Childhood cancer is a devastating and terrible disease, regardless of its type. Fortunately, there are a handful of treatment options that are used to treat cancers worldwide, with strides being made in more treatment methods every day through research and testing. Being familiar with each treatment method, and its potential side effects, can help parents stay informed.
Some of the most frequently used cancer treatment methods are:
- Chemotherapy – Chemotherapy utilizes a mix of chemicals that are toxic for cancer cells. This method is the most common and has been used for nearly every type of childhood cancer. Unfortunately, chemotherapy can be very hard on the body. The chemicals that kill cancer cells can kill healthy cells, too. Many children who undergo chemotherapy experience side effects like hair loss, anemia, nausea, and fatigue. Fortunately, the side effects dissipate when the chemotherapy is finished.
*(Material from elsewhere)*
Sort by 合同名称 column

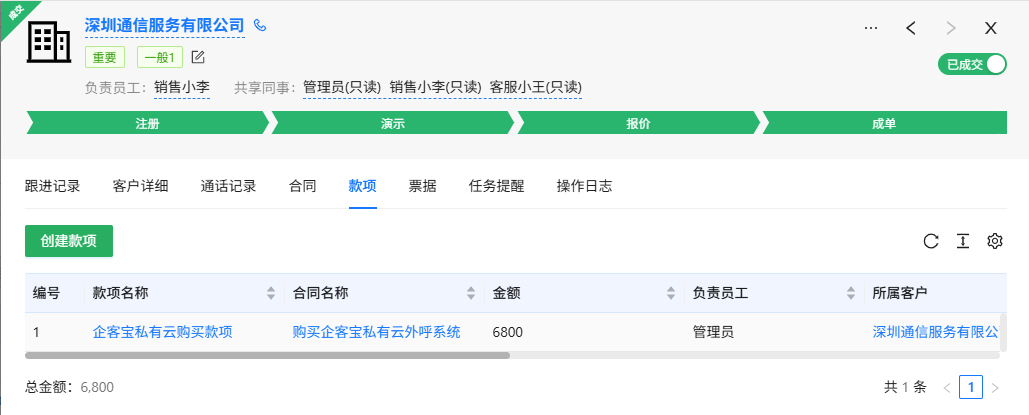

- Radiation therapy – Radiation targets specific tumors and clusters of cancer cells within the body. A beam of radiation is aimed at the tumors, which breaks them up and destroys them. Although radiation can affect healthy cells in the area around the tumor, this method typically has milder side effects when compared to chemotherapy. Radiation is often used for childhood cancers that produce tumors and is not as effective for other types, such as bone marrow cancers or leukemia.
- Cryotherapy – Cryotherapy is used to “freeze” off tumors or abnormal tissues through the use of liquid nitrogen. This method is useful for a more narrow type of cancers, like retinoblastomas, skin cancers, and other types of cancers that display themselves externally. The side effects of cryotherapy are usually mild, and can include loss of pigmentation. Other more serious potential side effects include fertility loss and nerve damage.
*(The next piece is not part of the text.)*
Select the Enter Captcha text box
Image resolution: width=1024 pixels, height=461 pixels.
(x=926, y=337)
In many cases, a child’s doctor will choose to utilize another cancer treatment method, or even a combination of different methods, in order to get the best result. A child’s medical team often consists of many doctors, specialists, and cancer professionals who all work together to determine the best possible treatment according to factors such as the child’s age, health, type of cancer, and cancer progression.